И иногда, в редких снах, он будет приходить к ней, светло и нежно, чтобы вместе смеяться и плакать. Имени его она никогда не вспомнит».

Из «Неживого зверя»:

К маленькой девочке приходит учительница.

– К игрушкам следует приступать последовательно и рационально, иначе – болезненность фантазии, проистекающий отсюда вред. Катя, подойдите ко мне!

Она вынула из кармана мячик и стала припевать: «прыг, скок, туда, сюда, сверху, снизу, сбоку, прямо…» «Ах, какой неразвитый ребенок!» Катя молча и жалко улыбалась.

– Обратите внимание на поверхность этого мяча. Что вы видите? Вы видите, что она двуцветная. Одна сторона голубая, другая белая. Укажите мне голубую. Старайтесь сосредоточиться.

Из рассказа «Ведьма»:

Супруги собираются рассчитать горничную, малограмотную деревенскую бабу: муж берет это на себя.

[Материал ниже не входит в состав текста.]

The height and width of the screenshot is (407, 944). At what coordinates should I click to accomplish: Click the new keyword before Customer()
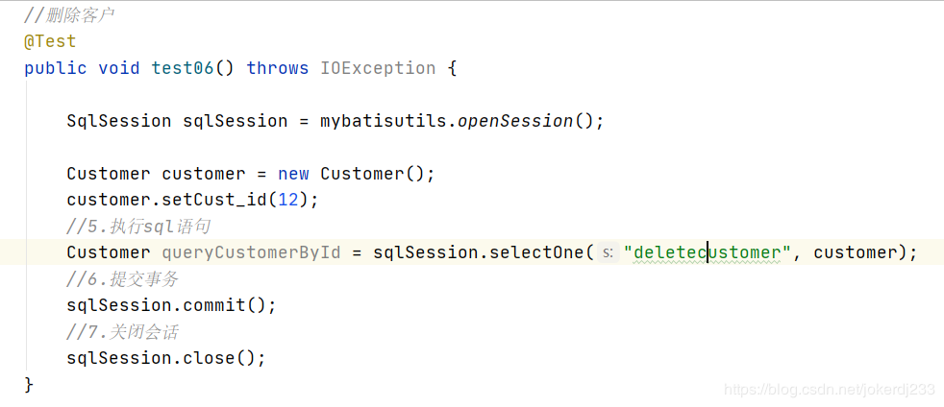293,174
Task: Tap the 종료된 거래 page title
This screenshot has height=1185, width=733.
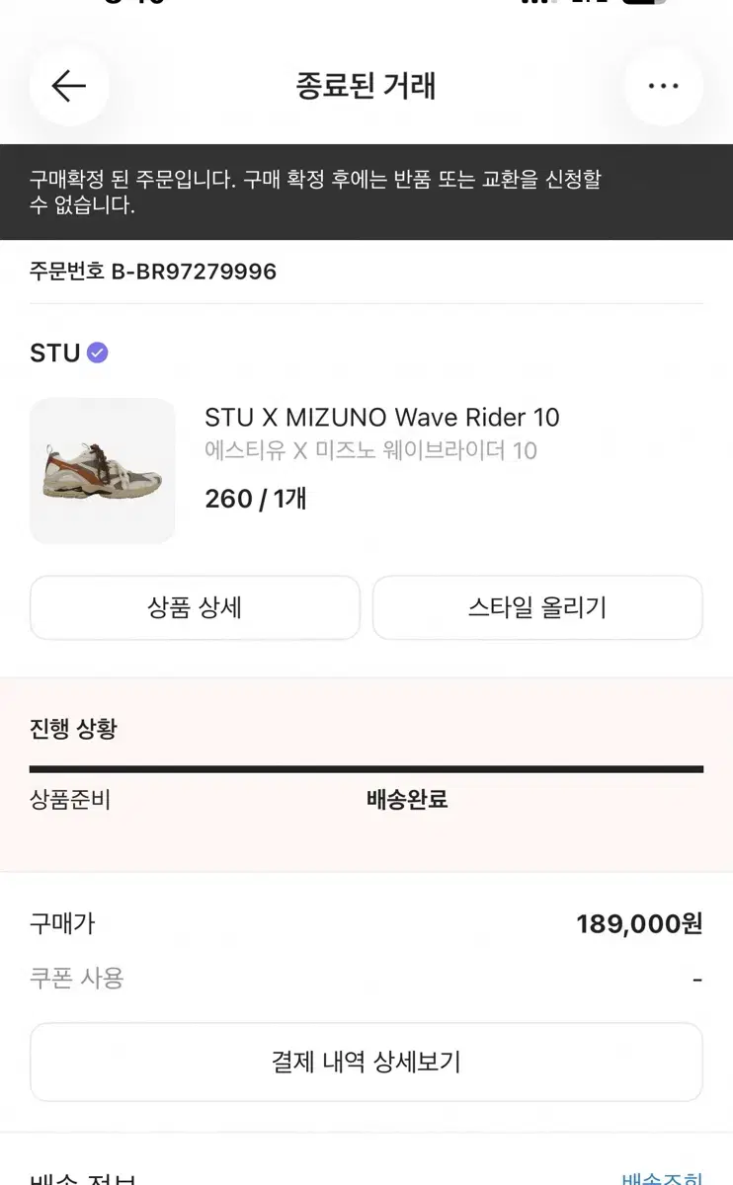Action: [x=366, y=86]
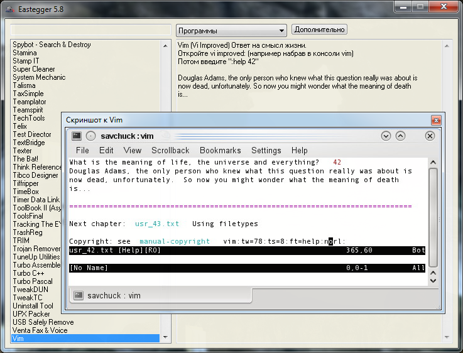Close the Скриншот к Vim popup window
This screenshot has width=463, height=353.
(x=436, y=120)
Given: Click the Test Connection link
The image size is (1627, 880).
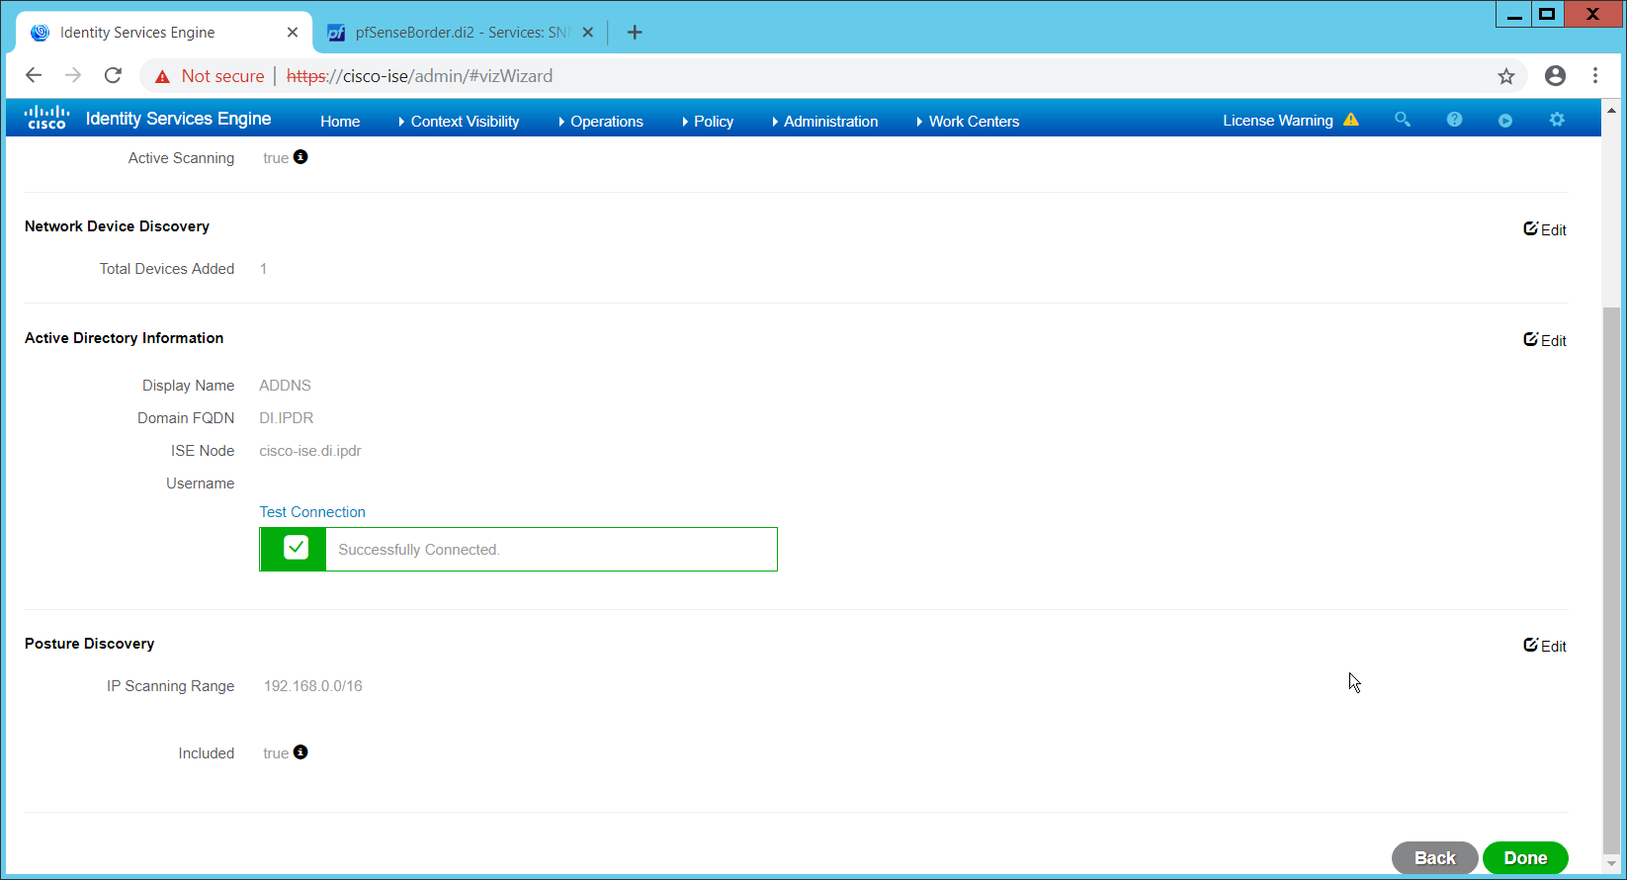Looking at the screenshot, I should pos(312,512).
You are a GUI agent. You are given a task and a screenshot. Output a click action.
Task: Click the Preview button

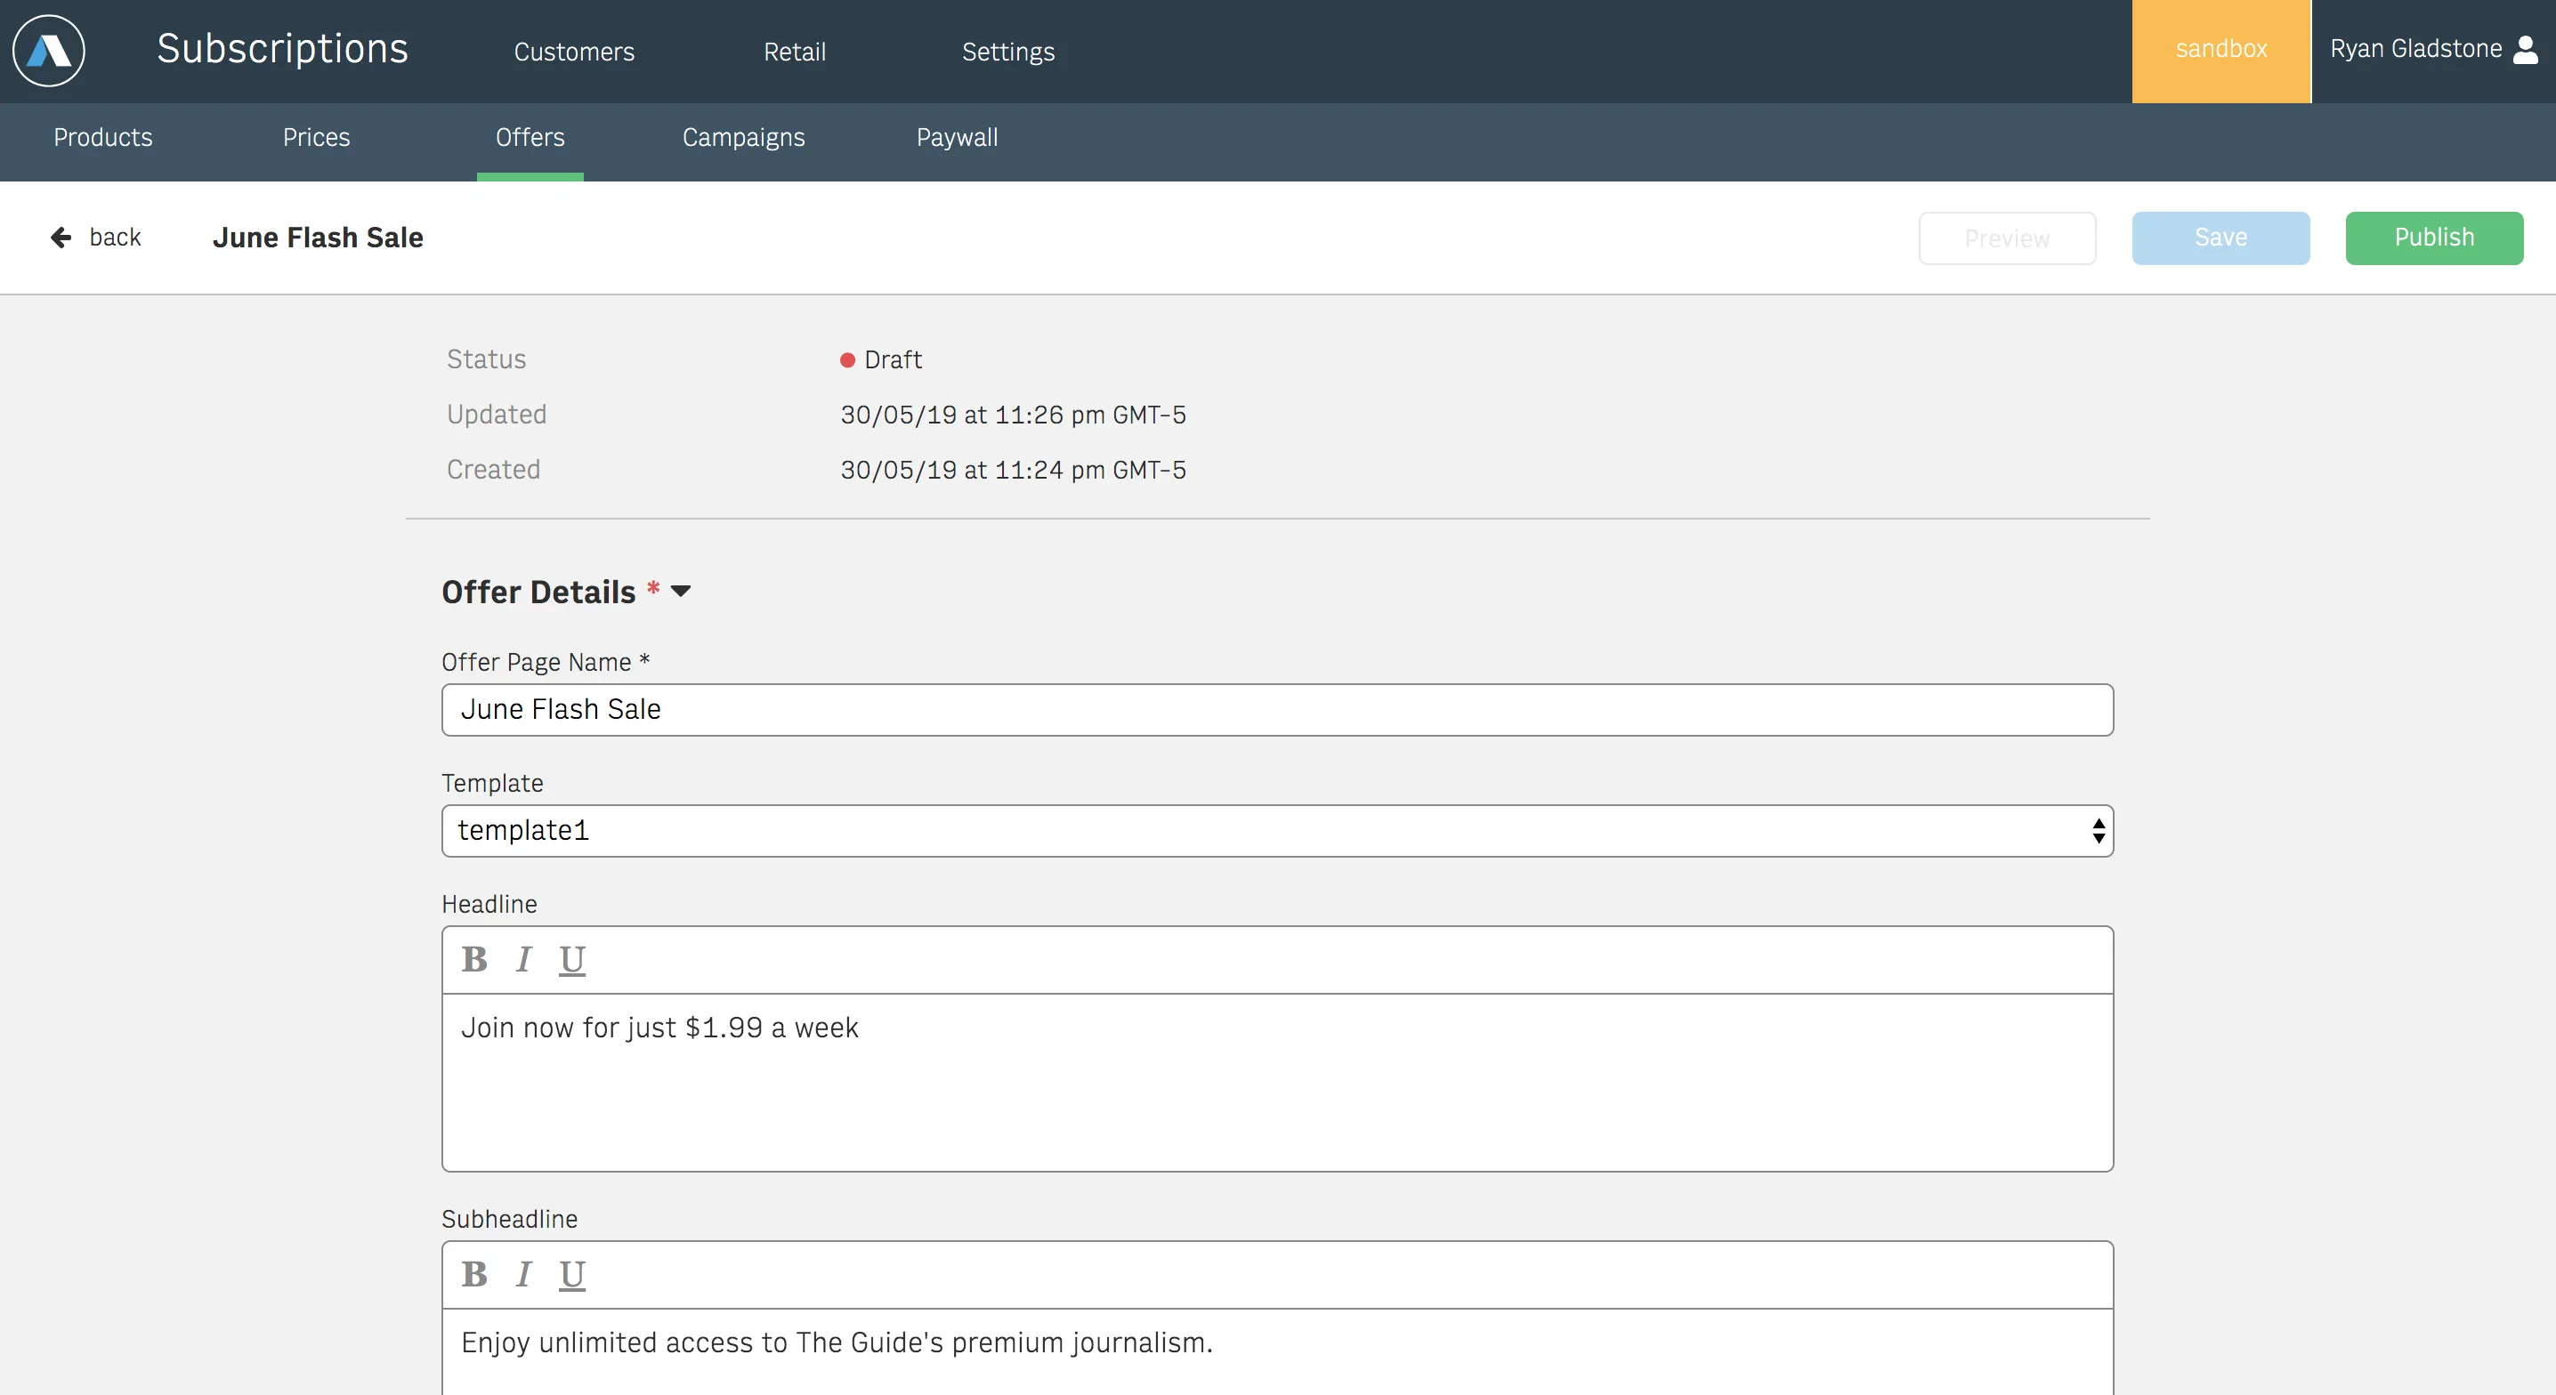[2006, 237]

– Ты совершенно не умеешь говорить с народом. С ней надо говорить резко. Я скажу ей: «Устинья, отвечайте категорически. Если ваша функция горничной…»

А впрочем, как знать, – может быть и для таких людей, с «функциями горничной» и с «интересами ребенка», нашлось бы у Тэффи снисхождение. Если возникают у меня на счет этого сомнения, то потому, что вспоминается мне разговор с Надеждой Александровной, незадолго до ее смерти.

Тэффи сказала:

– Знаете, я хочу написать книгу о второстепенных героях русской литературы. Да впрочем, не только русской… А больше всего мне хочется написать об Алексее Александровиче Каренине, муже Анны. К нему у нас ужасно несправедливы!

Каренин – пожалуй, действительно не плохой человек, «славный», как не совсем удачно отозвался о нем Стива Облонский, но из разряда тех людей, которые должны были бы Тэффи отталкивать. Однако, в голосе ее было сочувствие, а отсюда недалеко и до снисхождения к Илькиному мужу, хотя он и в самом деле «говорит ужасно». И даже к дуре-учительнице с ее «прыг-скок».

* * *

Если задуматься над общим смыслом писаний Тэффи, если углубиться в их «философию», надо бы заметить, что проникнуты эти писания чувством круговой поруки и общей нашей ответственности за искажение Божьего мира, за тех людей, которые этого искажения не видят, за жалких стареющих эмигрантских дам, из кожи лезущих, чтобы уподобиться прирожденным парижанкам, за молодых бездельников, не совсем без основания возражающих отцам, что если они и кретины, то «очевидно, по закону наследственности», за все, что видим и слышим мы вокруг себя.

Именно в этом, вероятно, разгадка того, что Тэффи никого не судит, никого ничему не поучает. Именно в этом секрет и причина особенного к ней читательского влечения. Современники и соотечественники узнают в ее книгах самих себя и сами над собой смеются. Но эти беглые зарисовки, эти «моментальные фотографии» их не отпугивают и не раздражают, как случилось бы, натолкнись они на авторское высокомерие. Высокомерия нет и в помине: все виноваты во всем, и в этой нашей общей, непоправимой беде, все – по Тэффи – от начала веков покрыты каким-то огромным милосердием и не будут им оставлены никогда.

Тэффи не склонна людям льстить, не хочет их обманывать и не боится правды. Но с настойчивой вкрадчивостью, будто между строк внушает она, что как ни плохо, как ни неприглядно сложилось человеческое существование, жизнь все-таки прекрасна, если есть в ней свет, небо, дети, природа, наконец – любовь.

«Все о любви»… Ни о чем другом она в сущности и не писала, даже когда рассказывала, как какая-нибудь Мария Ивановна ссорится со своим любовником.

«Скучно жить на этом свете, господа!», склонна была бы она сказать вслед за своим великим учителем. Но и «чудно жить!» Несмотря ни на что.